- [KUTIPAN PILIHAN]:
»»
Jembatan gantung di Dusun Margajaya, Desa Margacinta, Kecamatan Cijulang, Kabupaten Pangandaran, menjadi satu-satunya akses penghubung dengan kantor Desa Margacinta. Photo: Asep Kartiwa/HR.
Berita Pangandaran, (harapanrakyat.com),-
Dusun Margajaya, Desa Margacinta, Kecamatan Cijulang, Kabupaten Pangandaran, terisolir sejak ratusan tahun. Hal itu diungkapkan Kepala Desa Margacinta, H. Edi Supriadi, kepada HR, Selasa (24/11/2015).
Edi mengatakan, di desanya ada sebuah dusun, yakni Margajaya, yang sejak Indonesia merdeka belum pernah merasakan mulusnya jalan, apalagi sampai diaspal. Bahkan, pembangunan jalan rabat beton yang baru bisa dianggarkan di tahun 2015 ini baru mampu terealisasikan 20 persen dari jalan desa yang ada.
««
- [BARIS DATA]:
»»
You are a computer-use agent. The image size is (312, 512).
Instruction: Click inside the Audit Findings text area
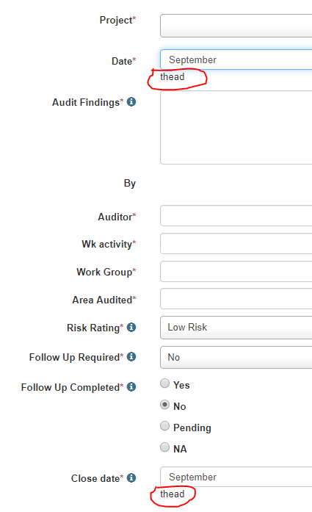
««
- [DAFTAR TUGAS]:
a) Jawablah pertanyaan berikut berdasarkan berita tentang Dusun Margajaya.
(i) Apa satu-satunya akses penghubung dusun itu dengan kantor Desa Margacinta?
(ii) Siapa Kepala Desa Margacinta?
(iii) Berapa persen jalan desa yang baru mampu terealisasikan lewat pembangunan jalan rabat beton tahun 2015?
b) Tuliskan lanjutan berita tentang Dusun Margajaya, dimulai setelah kalimat terakhir yang ditampilkan.
Baris data tidak diperlukan dalam pengerjaan di sini.

- [HASIL AKHIR]:
a)
(i) Jembatan gantung.
(ii) H. Edi Supriadi.
(iii) 20 persen.

b)
“Dusun tersebut telah berdiri bersama dengan berdirinya Desa Margacinta, yakni tahun 1870. Awalnya memang Dusun Margajaya itu satu dusun dengan Dusun Cidawung, Desa Margacinta, Kecamatan Cijulang, Kabupaten Ciamis, saat itu. Tapi pada tanggal 20 Juni 1979, Dusun Cidawung dimekarkan menjadi tiga dusun setelah disepakati warga, yakni Dusun Pangancraan, Cidawung dan Dusun Margajaya,” tuturnya.
Lanjut Edi, dusun yang menjadi daerah asal seni tradisional Badud ini terisolir oleh Sungai Cijulang. Satu-satunya penghubung ke kantor Desa Margacinta harus melewati jembatan gantung. Tentu saja jembatan gantung ini tidak bisa digunakan oleh kendaraan roda empat.
Jembatan gantung hanya bisa dilewati sepeda motor dan pejalan kaki. Jika akan melaksanakan upacara kemerdekaan RI, warga yang ingin berangkat rombongan dengan truk atau kendaraan roda empat harus melewati 4 desa tetangga, yakni Desa Cibanten, Desa Kertayasa, Desa Cijulang dan Desa Kondangjajar, baru sampai di Desa Margacinta.
“Lebih parah lagi kalau ada orang sakit yang perlu segera mendapat pertolongan medis, itu sangat sulit ditangani. Karena untuk bisa sampai ke Puskesmas terdekat pun jalannya jauh dan harus memutar,” terang Edi.
Selain itu, bagi anak-anak yang akan berangkat sekolah, juga harus menyeberangi jembatan gantung yang sama, atau melewati jembatan bambu yang dibuat seadanya, yaitu hanya disandarkan pada pohon.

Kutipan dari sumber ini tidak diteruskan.